4. Cook on low for 8-9 hours or until beans are tender. Remove ham hocks, let cool briefly and slice off meat. Chop the meat, discarding gristle and bone, and return to the pot. If you like your soup thicker, remove 2-3 cups of soup and puree carefully in the food processor, blender, or using an immersion blender. Return the blended portion of soup to the slow cooker. Taste and re-season as necessary. Serve hot with corn bread--recipe below, if needed. Place a bottle of hot sauce on the table for those that like spicier soup.
*Sorted: Check dry beans thoroughly for stones or other inedible materials before cooking.
=You can also use a bay leaf or two in place of these dried herbs if that is more appealing to you.
+You can use smoked pork chops,a ham bone, a cut-up ham steak, or chopped leftover ham, too. Even a few sliced of diced bacon will work.
alyce's corn bread--gluten or gluten-free
makes one 9"inch cast iron pan (can use 9" baking pan if necessary)
- 5 tablespoons butter, divided (1/4 cup or 4 tablespoons for batter; 1 tablespoon to grease pan)
- 2 eggs, beaten
- 1 cup milk
- 1 tablespoon finely minced onion
- 1 cups white or yellow cornmeal, stone-ground if possible
- 1 cup unbleached white flour or basic gluten-free baking mix such as King Arthur's**
- 1/4 cup white, granulated sugar
- 2 teaspoons baking powder
- 1/2 teaspoon fresh ground black pepper
- Pre heat oven to 400 degrees Fahrenheit (205 Celsius). Place rack at center.
- Melt 4 tablespoons of the butter and set aside.

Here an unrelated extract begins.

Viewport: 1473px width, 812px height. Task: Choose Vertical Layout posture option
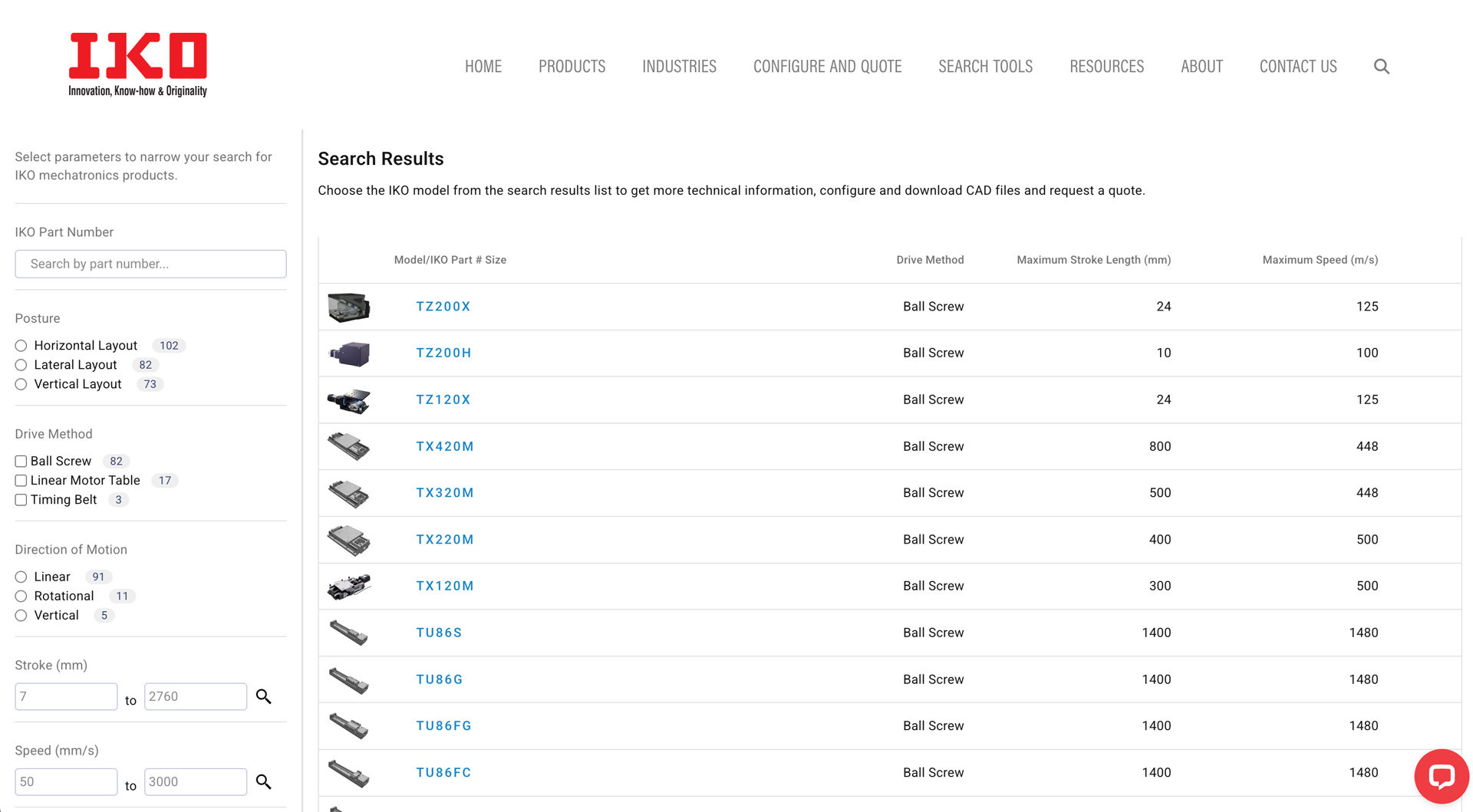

- Heat a 9" cast iron skillet (23 Le Creuset) on the stove top over low flame with thetablespoon of remaining butter. (If using a baking pan, simply grease the pan.) Tilt and tip skillet from side to side to coat the entire pan with a film of butter. Remove from heat if butter begins to burn.
- In a medium bowl, whisk together eggs, milk, onion, and reserved melted butter. Set aside.
- In a large bowl, mix well the dry ingredients (cornmeal - pepper). Pour milk mixture into dry ingredients and mix until just barely combined.
- Pour batter into hot skillet or greased pan. I let the pan sit there a minute or two. Using hot pad for skillet, carefully move skillet to oven center rack.
- Bake about twenty minutes or until bread is golden brown with crispy edges and a toothpick inserted at center comes out clean. Serve hot with honey and butter. Wrap leftovers carefully and store at room temperature for one-two days or up to one week in the refrigerator. (Good crumbled in milk for breakfast.)
**If making gluten-free cornbread, add 2 tablespoons extra cornmeal to the mixture.